1. Evalúa objetivamente la situación.
Intenta ser realista. Trata de ver cuán grande es el riesgo, cuán grave es y la probabilidad concreta de que ocurra. Pensar con calma en todos estos factores, verás que nada era tan serio como parecía.
2. Establece metas realistas.
Tener consciencia de nuestras capacidades es una muy buena estrategia para establecer metas que podemos cumplir. Algo demasiado complejo para nosotros, probablemente nos lleve a fracasar.
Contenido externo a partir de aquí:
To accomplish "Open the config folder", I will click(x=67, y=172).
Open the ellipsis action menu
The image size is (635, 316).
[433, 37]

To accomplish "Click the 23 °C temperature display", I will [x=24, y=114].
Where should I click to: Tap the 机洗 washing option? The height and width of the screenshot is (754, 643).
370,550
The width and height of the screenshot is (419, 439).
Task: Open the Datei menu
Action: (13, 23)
3. Identifica qué te genera temor.
Decir temer al fracaso es muy amplio. Lo recomendable es analizar qué parte de fracasar te angustia, genera miedo y te aleja de intentarlo. Una vez identificado el factor de temor, será mucho más sencillo trabajar para superarlo.
4. Amígate con la posibilidad de fracasar.
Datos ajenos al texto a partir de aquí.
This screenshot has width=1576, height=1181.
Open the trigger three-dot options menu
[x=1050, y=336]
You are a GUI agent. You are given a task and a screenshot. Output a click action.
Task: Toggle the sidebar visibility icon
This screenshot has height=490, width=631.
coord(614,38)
El fracaso es algo que podría suceder, no debería ser un motivo de extrema angustia. Podemos fallar, y volver a intentar. Adoptar esta idea es fundamental si lo que buscamos es superar el miedo a fracasar.
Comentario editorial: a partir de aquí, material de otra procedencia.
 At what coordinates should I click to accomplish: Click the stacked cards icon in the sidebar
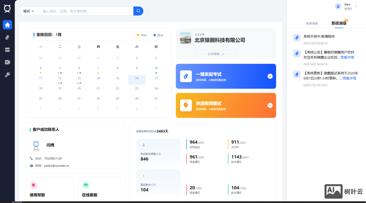7,50
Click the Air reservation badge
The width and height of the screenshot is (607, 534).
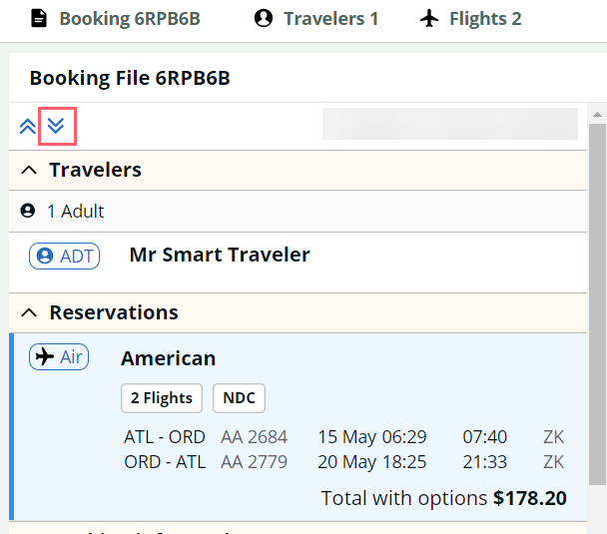pos(59,356)
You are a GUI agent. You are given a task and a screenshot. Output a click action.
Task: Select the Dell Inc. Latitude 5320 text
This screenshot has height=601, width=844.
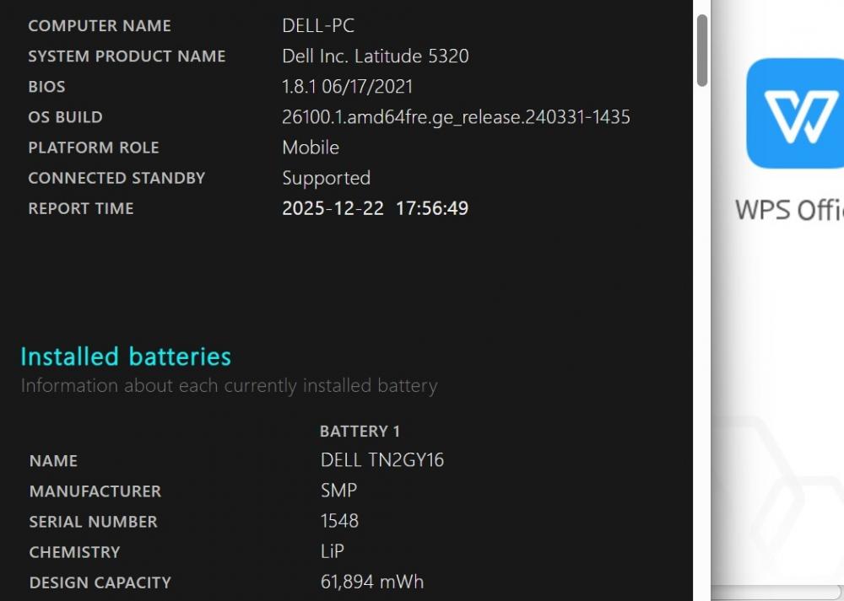pyautogui.click(x=376, y=56)
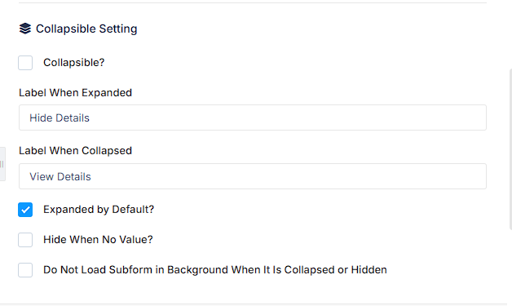This screenshot has height=306, width=512.
Task: Click the divider line above Collapsible Setting
Action: [253, 3]
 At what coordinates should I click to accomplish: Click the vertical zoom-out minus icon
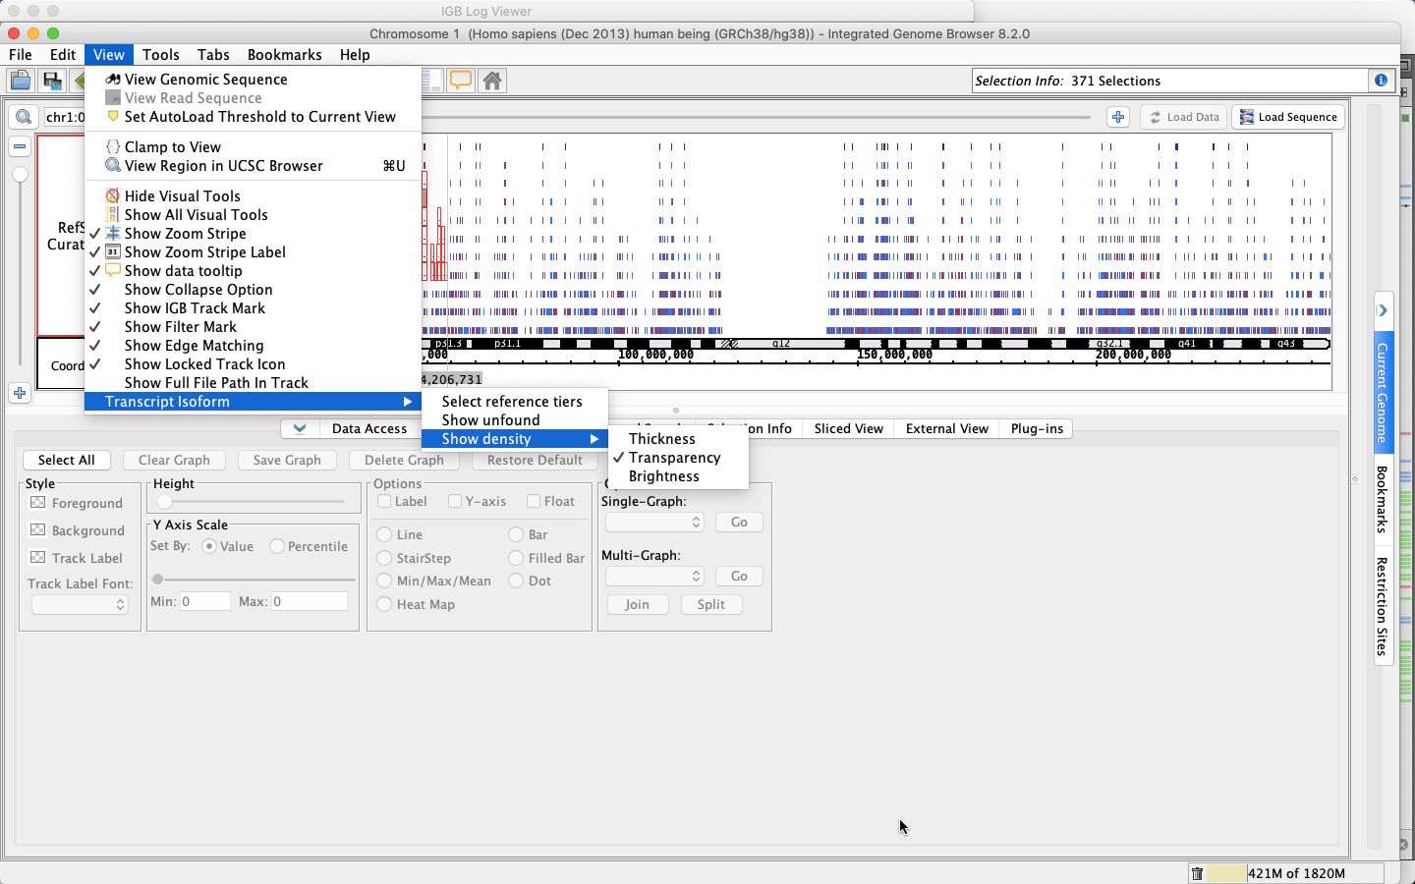tap(20, 146)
5. Evita pensar de forma extrema.
Blanco o negro, excelente o desastroso. Pensar midiendo con estos extremos, sin puntos medios, es motivo para temer a fracasar. No todo fracaso tiene que necesariamente implicar una catástrofe.
6. Motívate.
Busca técnicas que ayuden a impulsarte. Establecer una meta por la que realizamos algo, hacer cosas que nos generen placer y por lo tanto ganas de seguir haciéndolo. Nos servirá de ayuda a la hora de realizar una tarea en la que veamos la posibilidad de fracasar.
7. No te exijas demasiado.
Ser autoexigente puede ser bueno, pero deja de serlo cuando interfiere con nuestra salud y bienestar. Ser comprensivos con nosotros mismos y saber decir “hasta aquí y ya” es necesario para vivir mejor.